-- Supplied data --
━━━━━━
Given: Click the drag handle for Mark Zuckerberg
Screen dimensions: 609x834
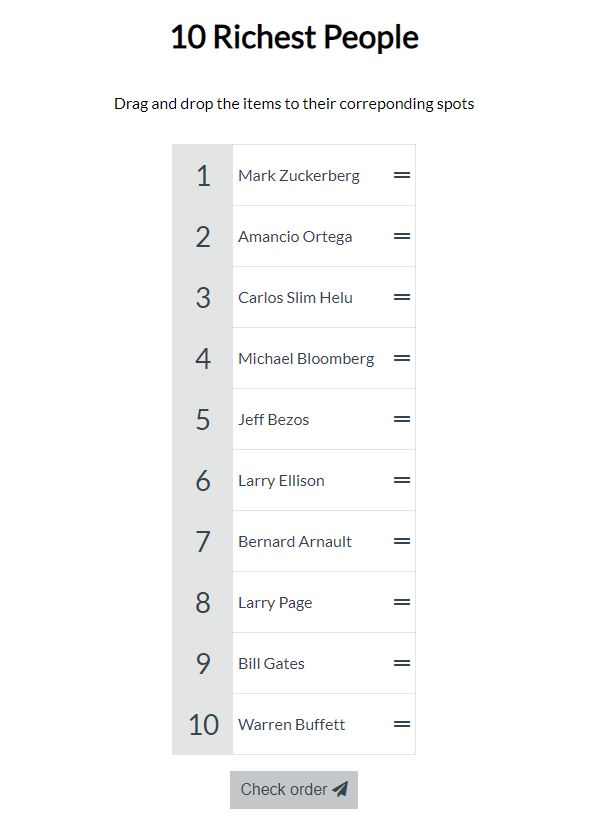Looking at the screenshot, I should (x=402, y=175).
━━━━━━
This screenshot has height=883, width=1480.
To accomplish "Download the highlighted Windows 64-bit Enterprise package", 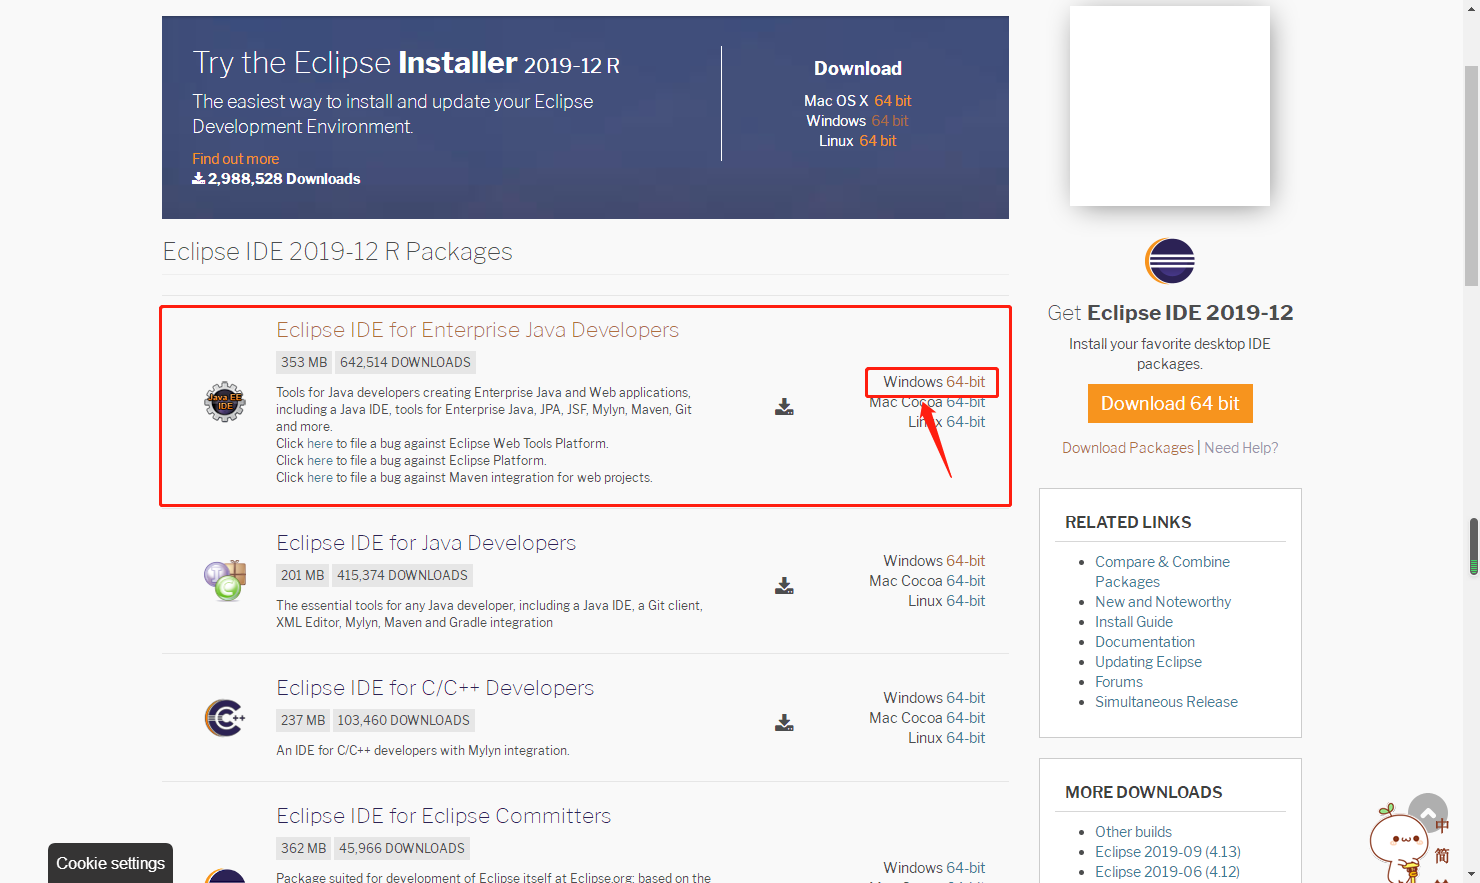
━━━━━━
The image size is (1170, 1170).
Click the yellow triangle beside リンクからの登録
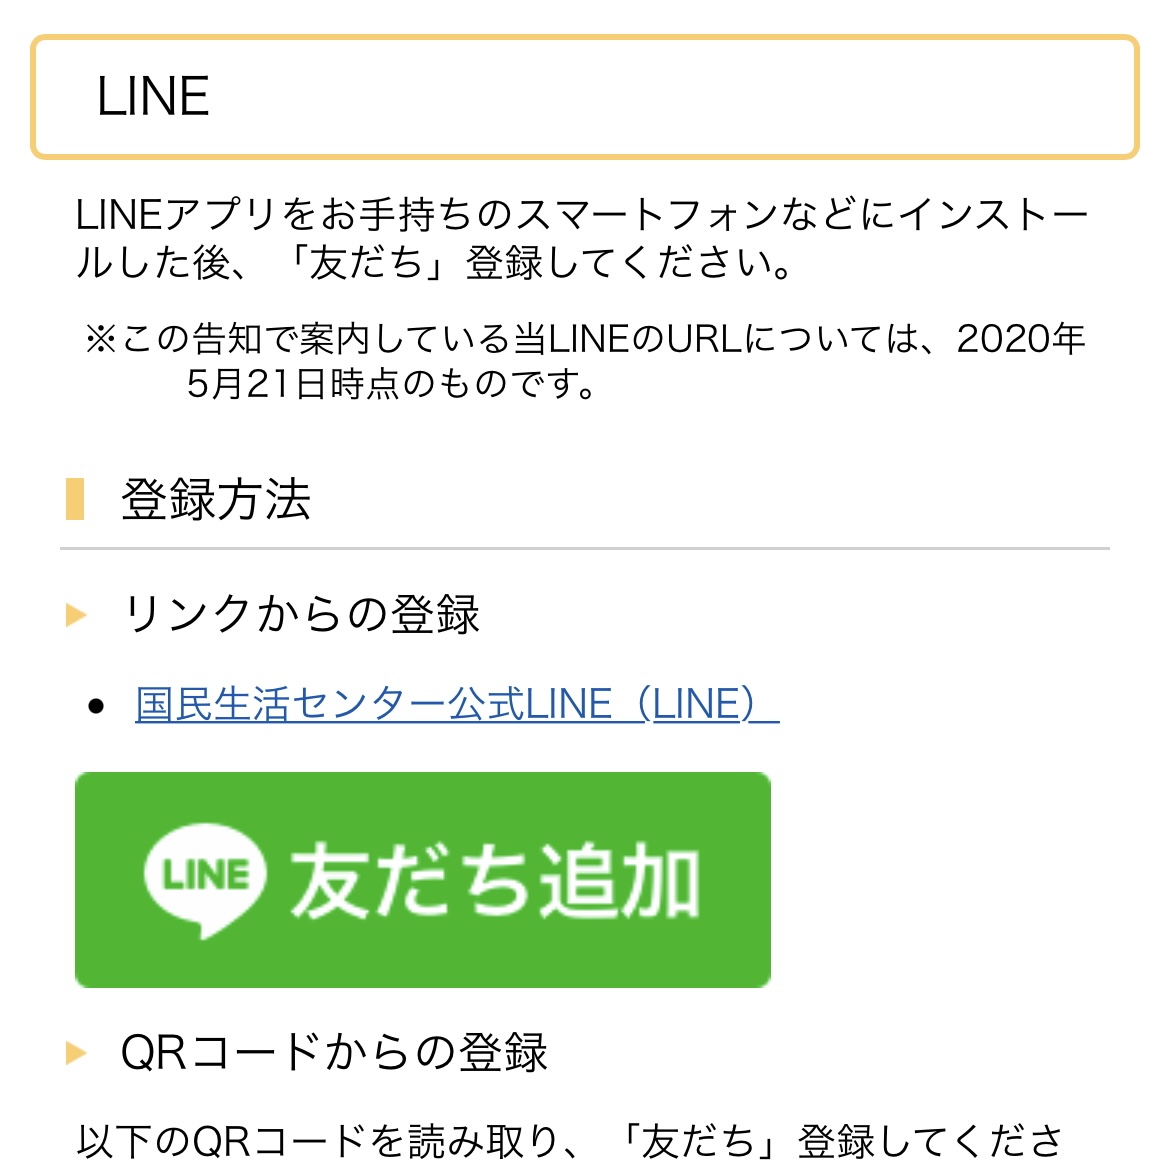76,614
━━━━━━
What you write out is the stretch of entries from the line containing "This screenshot has height=883, width=1480." to the line containing "the highlighted Windows", word for word, with both end lines and no pictures.

This screenshot has height=883, width=1480.
To accomplish "Download the highlighted Windows 64-bit Enterprise package", 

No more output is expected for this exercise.